- Source information
--- START ---
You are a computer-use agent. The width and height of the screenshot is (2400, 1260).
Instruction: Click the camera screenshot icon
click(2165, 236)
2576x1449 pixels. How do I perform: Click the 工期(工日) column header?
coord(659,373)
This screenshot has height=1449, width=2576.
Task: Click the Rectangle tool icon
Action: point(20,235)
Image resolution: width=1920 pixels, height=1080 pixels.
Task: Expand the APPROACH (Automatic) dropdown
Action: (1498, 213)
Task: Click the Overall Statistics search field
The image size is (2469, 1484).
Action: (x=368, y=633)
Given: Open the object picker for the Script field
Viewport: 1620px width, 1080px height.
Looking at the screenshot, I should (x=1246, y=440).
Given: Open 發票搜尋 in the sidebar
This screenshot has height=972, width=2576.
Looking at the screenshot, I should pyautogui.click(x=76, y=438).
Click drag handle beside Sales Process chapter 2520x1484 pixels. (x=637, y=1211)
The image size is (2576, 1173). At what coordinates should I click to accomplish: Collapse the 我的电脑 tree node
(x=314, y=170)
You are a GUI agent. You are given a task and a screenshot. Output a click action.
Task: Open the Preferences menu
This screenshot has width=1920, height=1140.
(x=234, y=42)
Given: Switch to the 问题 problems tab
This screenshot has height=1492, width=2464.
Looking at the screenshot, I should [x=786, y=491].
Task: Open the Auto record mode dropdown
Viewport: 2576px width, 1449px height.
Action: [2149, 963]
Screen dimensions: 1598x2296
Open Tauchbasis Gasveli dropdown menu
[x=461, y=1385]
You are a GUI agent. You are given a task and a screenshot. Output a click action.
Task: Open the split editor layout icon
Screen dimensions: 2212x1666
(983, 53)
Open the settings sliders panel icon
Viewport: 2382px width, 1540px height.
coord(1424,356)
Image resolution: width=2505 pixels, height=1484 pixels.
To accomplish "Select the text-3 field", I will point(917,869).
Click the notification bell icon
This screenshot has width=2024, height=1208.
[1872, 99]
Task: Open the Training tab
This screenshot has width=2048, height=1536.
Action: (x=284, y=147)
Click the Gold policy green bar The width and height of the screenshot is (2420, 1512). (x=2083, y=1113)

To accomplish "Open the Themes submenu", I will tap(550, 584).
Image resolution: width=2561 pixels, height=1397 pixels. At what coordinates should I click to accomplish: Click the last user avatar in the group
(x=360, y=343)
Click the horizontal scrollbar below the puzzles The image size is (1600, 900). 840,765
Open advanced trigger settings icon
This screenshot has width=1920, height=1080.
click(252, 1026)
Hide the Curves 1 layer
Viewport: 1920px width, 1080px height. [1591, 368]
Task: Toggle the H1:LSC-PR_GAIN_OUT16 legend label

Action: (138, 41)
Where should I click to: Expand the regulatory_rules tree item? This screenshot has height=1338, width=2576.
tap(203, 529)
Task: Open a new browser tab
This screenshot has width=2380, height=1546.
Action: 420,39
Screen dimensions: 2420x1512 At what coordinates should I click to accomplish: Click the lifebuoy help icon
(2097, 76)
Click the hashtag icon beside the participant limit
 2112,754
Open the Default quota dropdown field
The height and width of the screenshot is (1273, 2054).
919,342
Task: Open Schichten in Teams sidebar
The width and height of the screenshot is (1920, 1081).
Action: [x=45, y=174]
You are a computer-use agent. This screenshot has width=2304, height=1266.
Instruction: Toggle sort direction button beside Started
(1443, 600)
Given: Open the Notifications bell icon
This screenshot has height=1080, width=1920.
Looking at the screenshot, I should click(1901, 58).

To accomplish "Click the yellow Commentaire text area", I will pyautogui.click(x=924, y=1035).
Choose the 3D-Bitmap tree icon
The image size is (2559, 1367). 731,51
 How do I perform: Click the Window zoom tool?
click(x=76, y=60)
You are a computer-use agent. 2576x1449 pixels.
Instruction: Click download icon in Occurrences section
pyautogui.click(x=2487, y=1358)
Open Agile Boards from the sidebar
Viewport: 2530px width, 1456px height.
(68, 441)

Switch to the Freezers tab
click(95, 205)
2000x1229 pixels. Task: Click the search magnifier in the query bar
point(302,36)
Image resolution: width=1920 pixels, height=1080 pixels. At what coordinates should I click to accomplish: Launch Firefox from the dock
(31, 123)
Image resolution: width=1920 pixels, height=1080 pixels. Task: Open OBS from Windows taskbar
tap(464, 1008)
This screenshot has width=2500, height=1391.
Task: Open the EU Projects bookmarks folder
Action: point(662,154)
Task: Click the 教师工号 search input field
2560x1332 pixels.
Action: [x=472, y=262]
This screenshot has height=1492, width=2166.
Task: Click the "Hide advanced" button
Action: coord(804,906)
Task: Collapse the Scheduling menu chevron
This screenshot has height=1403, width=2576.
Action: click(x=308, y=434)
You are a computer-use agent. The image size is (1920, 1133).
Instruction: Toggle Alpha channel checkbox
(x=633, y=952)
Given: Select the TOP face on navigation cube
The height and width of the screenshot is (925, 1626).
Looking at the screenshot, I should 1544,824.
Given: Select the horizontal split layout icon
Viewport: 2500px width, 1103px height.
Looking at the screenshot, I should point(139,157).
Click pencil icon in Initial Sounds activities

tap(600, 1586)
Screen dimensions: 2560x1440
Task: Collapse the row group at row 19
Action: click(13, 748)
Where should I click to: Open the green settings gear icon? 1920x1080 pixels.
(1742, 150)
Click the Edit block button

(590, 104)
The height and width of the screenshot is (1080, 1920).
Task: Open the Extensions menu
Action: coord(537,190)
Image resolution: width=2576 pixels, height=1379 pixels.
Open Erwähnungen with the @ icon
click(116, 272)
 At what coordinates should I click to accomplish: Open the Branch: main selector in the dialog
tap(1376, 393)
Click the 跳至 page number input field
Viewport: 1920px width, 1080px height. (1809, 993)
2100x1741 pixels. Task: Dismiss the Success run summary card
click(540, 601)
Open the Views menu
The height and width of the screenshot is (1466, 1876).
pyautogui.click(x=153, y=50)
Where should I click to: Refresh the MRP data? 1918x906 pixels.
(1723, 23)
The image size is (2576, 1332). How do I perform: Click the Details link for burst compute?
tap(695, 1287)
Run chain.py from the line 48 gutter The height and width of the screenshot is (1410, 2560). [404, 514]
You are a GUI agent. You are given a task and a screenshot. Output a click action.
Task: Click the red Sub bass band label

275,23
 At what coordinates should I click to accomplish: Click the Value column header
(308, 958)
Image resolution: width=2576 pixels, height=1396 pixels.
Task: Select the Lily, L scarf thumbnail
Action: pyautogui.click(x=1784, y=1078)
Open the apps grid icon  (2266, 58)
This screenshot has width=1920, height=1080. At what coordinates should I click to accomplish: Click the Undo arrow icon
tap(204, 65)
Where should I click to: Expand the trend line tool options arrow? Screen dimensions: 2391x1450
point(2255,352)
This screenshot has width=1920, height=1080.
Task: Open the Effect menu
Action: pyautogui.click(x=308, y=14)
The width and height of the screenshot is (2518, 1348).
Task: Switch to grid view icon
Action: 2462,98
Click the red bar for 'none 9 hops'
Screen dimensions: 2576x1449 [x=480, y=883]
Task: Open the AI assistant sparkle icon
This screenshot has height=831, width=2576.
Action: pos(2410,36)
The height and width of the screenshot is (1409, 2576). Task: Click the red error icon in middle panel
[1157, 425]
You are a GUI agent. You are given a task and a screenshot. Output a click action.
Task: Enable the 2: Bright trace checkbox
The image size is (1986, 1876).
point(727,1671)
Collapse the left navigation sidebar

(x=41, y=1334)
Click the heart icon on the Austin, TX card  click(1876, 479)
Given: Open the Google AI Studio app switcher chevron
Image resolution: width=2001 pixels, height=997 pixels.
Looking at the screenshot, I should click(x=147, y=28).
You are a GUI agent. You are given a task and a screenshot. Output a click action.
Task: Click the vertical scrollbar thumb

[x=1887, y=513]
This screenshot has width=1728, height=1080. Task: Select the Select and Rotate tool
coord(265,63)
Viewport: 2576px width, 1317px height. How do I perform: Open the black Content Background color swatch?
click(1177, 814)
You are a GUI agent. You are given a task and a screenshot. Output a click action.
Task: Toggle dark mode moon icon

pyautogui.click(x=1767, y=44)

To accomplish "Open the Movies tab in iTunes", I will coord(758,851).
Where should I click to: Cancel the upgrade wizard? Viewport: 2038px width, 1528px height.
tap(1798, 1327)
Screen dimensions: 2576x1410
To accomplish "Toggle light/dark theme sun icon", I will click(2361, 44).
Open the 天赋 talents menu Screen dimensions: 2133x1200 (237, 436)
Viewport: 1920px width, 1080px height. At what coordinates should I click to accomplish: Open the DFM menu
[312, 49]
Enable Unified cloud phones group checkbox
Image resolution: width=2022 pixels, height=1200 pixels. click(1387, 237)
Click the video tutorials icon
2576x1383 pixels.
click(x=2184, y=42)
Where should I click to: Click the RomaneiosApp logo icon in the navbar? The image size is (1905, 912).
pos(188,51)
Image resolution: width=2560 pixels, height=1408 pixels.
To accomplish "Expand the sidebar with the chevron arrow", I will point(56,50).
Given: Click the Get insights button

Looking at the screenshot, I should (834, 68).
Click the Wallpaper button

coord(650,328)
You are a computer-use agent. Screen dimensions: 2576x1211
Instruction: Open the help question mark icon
--- END ---
- Task goal
Each of the lines from the one that contains "Image resolution: width=2560" through the last line of the data needs to be repeated exactly, with no others.

- Written solution
Image resolution: width=2560 pixels, height=1408 pixels.
To accomplish "Expand the sidebar with the chevron arrow", I will point(56,50).
Given: Click the Get insights button

Looking at the screenshot, I should (834, 68).
Click the Wallpaper button

coord(650,328)
You are a computer-use agent. Screen dimensions: 2576x1211
Instruction: Open the help question mark icon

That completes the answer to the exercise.